Aim – Copy the listing below line for line, without changing anything.

Records provided –
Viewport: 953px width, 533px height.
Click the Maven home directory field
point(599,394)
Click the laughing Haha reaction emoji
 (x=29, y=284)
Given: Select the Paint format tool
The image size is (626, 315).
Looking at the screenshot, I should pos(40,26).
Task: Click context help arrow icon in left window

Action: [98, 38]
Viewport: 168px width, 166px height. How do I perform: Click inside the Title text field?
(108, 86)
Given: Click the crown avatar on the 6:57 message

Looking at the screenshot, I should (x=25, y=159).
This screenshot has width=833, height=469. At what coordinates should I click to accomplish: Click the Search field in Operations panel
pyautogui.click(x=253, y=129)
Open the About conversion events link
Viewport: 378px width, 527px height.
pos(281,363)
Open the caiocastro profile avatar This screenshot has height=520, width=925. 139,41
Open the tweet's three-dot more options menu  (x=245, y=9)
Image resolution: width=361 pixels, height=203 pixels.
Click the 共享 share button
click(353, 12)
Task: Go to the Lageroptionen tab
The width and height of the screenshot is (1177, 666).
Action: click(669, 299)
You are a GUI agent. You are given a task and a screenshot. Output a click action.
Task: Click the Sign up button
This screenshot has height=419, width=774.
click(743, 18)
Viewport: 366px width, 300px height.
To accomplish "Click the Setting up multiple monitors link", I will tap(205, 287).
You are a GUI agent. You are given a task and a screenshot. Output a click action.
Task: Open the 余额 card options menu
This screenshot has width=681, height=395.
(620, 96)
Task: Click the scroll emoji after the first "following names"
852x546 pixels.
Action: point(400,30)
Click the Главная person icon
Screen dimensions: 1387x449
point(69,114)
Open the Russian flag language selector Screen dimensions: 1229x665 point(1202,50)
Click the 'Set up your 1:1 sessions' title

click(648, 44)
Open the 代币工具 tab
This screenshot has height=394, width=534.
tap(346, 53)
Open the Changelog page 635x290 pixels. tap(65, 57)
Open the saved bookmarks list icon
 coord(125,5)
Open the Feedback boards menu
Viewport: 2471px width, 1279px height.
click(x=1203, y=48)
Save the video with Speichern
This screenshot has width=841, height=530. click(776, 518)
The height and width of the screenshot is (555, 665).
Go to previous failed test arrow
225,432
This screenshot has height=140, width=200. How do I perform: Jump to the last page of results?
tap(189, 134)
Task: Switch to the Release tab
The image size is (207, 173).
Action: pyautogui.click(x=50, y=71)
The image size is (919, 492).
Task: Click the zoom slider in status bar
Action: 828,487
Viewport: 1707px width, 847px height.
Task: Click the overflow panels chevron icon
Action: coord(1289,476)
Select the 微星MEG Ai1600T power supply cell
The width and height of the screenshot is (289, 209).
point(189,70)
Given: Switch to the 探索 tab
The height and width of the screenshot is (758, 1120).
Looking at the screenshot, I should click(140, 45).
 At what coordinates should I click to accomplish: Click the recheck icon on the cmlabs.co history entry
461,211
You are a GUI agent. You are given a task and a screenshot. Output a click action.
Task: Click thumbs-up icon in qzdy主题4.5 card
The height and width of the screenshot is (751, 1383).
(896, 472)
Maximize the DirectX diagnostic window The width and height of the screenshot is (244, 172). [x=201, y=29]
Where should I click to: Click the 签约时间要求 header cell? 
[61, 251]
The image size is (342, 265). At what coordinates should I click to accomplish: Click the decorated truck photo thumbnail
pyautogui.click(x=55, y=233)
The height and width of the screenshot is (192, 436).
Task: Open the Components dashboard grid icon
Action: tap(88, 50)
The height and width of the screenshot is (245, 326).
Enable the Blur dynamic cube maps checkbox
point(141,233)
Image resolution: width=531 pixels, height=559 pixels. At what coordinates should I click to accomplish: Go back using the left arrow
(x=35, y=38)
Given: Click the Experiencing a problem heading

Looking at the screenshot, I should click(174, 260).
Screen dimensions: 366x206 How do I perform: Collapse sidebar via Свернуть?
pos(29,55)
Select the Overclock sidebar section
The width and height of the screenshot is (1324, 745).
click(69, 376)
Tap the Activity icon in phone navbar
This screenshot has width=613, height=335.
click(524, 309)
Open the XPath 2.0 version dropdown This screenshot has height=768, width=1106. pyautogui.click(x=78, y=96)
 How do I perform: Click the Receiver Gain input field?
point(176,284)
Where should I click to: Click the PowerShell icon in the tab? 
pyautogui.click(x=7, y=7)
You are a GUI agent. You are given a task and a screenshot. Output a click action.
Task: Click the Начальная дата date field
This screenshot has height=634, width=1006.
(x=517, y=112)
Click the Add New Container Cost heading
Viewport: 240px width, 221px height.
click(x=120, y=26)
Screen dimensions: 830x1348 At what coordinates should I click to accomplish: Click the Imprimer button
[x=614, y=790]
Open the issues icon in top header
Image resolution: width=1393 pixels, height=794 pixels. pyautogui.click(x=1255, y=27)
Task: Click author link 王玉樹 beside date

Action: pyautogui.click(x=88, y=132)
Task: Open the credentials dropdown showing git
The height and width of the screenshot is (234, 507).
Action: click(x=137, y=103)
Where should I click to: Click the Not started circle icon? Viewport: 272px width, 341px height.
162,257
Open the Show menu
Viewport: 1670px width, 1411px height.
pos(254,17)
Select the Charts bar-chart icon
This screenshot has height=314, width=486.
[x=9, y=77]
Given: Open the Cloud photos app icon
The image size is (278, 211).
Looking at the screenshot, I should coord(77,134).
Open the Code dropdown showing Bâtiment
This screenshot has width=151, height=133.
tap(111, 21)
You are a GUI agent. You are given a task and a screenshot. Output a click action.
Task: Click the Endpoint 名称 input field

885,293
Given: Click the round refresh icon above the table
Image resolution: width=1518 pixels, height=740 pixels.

Result –
Viewport: 953px width, 533px height.
Click the Maven home directory field
point(599,394)
Click the laughing Haha reaction emoji
 (x=29, y=284)
Given: Select the Paint format tool
The image size is (626, 315).
Looking at the screenshot, I should pos(40,26).
Task: Click context help arrow icon in left window

Action: [98, 38]
Viewport: 168px width, 166px height. How do I perform: Click inside the Title text field?
(108, 86)
Given: Click the crown avatar on the 6:57 message

Looking at the screenshot, I should (x=25, y=159).
This screenshot has width=833, height=469. At what coordinates should I click to accomplish: Click the Search field in Operations panel
pyautogui.click(x=253, y=129)
Open the About conversion events link
Viewport: 378px width, 527px height.
pos(281,363)
Open the caiocastro profile avatar This screenshot has height=520, width=925. 139,41
Open the tweet's three-dot more options menu  (x=245, y=9)
Image resolution: width=361 pixels, height=203 pixels.
Click the 共享 share button
click(353, 12)
Task: Go to the Lageroptionen tab
The width and height of the screenshot is (1177, 666).
Action: click(669, 299)
You are a GUI agent. You are given a task and a screenshot. Output a click action.
Task: Click the Sign up button
This screenshot has height=419, width=774.
click(743, 18)
Viewport: 366px width, 300px height.
To accomplish "Click the Setting up multiple monitors link", I will tap(205, 287).
You are a GUI agent. You are given a task and a screenshot. Output a click action.
Task: Open the 余额 card options menu
This screenshot has width=681, height=395.
(620, 96)
Task: Click the scroll emoji after the first "following names"
852x546 pixels.
Action: point(400,30)
Click the Главная person icon
Screen dimensions: 1387x449
point(69,114)
Open the Russian flag language selector Screen dimensions: 1229x665 point(1202,50)
Click the 'Set up your 1:1 sessions' title

click(648, 44)
Open the 代币工具 tab
This screenshot has height=394, width=534.
tap(346, 53)
Open the Changelog page 635x290 pixels. tap(65, 57)
Open the saved bookmarks list icon
 coord(125,5)
Open the Feedback boards menu
Viewport: 2471px width, 1279px height.
click(x=1203, y=48)
Save the video with Speichern
This screenshot has width=841, height=530. click(776, 518)
The height and width of the screenshot is (555, 665).
Go to previous failed test arrow
225,432
This screenshot has height=140, width=200. How do I perform: Jump to the last page of results?
tap(189, 134)
Task: Switch to the Release tab
The image size is (207, 173).
Action: pyautogui.click(x=50, y=71)
The image size is (919, 492).
Task: Click the zoom slider in status bar
Action: 828,487
Viewport: 1707px width, 847px height.
Task: Click the overflow panels chevron icon
Action: coord(1289,476)
Select the 微星MEG Ai1600T power supply cell
The width and height of the screenshot is (289, 209).
point(189,70)
Given: Switch to the 探索 tab
The height and width of the screenshot is (758, 1120).
Looking at the screenshot, I should click(140, 45).
 At what coordinates should I click to accomplish: Click the recheck icon on the cmlabs.co history entry
461,211
You are a GUI agent. You are given a task and a screenshot. Output a click action.
Task: Click thumbs-up icon in qzdy主题4.5 card
The height and width of the screenshot is (751, 1383).
(896, 472)
Maximize the DirectX diagnostic window The width and height of the screenshot is (244, 172). [x=201, y=29]
Where should I click to: Click the 签约时间要求 header cell? 
[61, 251]
The image size is (342, 265). At what coordinates should I click to accomplish: Click the decorated truck photo thumbnail
pyautogui.click(x=55, y=233)
The height and width of the screenshot is (192, 436).
Task: Open the Components dashboard grid icon
Action: tap(88, 50)
The height and width of the screenshot is (245, 326).
Enable the Blur dynamic cube maps checkbox
point(141,233)
Image resolution: width=531 pixels, height=559 pixels. At what coordinates should I click to accomplish: Go back using the left arrow
(x=35, y=38)
Given: Click the Experiencing a problem heading

Looking at the screenshot, I should click(174, 260).
Screen dimensions: 366x206 How do I perform: Collapse sidebar via Свернуть?
pos(29,55)
Select the Overclock sidebar section
The width and height of the screenshot is (1324, 745).
click(69, 376)
Tap the Activity icon in phone navbar
This screenshot has width=613, height=335.
click(524, 309)
Open the XPath 2.0 version dropdown This screenshot has height=768, width=1106. pyautogui.click(x=78, y=96)
 How do I perform: Click the Receiver Gain input field?
point(176,284)
Where should I click to: Click the PowerShell icon in the tab? 
pyautogui.click(x=7, y=7)
You are a GUI agent. You are given a task and a screenshot. Output a click action.
Task: Click the Начальная дата date field
This screenshot has height=634, width=1006.
(x=517, y=112)
Click the Add New Container Cost heading
Viewport: 240px width, 221px height.
click(x=120, y=26)
Screen dimensions: 830x1348 At what coordinates should I click to accomplish: Click the Imprimer button
[x=614, y=790]
Open the issues icon in top header
Image resolution: width=1393 pixels, height=794 pixels. pyautogui.click(x=1255, y=27)
Task: Click author link 王玉樹 beside date

Action: pyautogui.click(x=88, y=132)
Task: Open the credentials dropdown showing git
The height and width of the screenshot is (234, 507).
Action: click(x=137, y=103)
Where should I click to: Click the Not started circle icon? Viewport: 272px width, 341px height.
162,257
Open the Show menu
Viewport: 1670px width, 1411px height.
pos(254,17)
Select the Charts bar-chart icon
This screenshot has height=314, width=486.
[x=9, y=77]
Given: Open the Cloud photos app icon
The image size is (278, 211).
Looking at the screenshot, I should coord(77,134).
Open the Code dropdown showing Bâtiment
This screenshot has width=151, height=133.
tap(111, 21)
You are a GUI agent. You are given a task and a screenshot. Output a click action.
Task: Click the Endpoint 名称 input field

885,293
Given: Click the round refresh icon above the table
Image resolution: width=1518 pixels, height=740 pixels.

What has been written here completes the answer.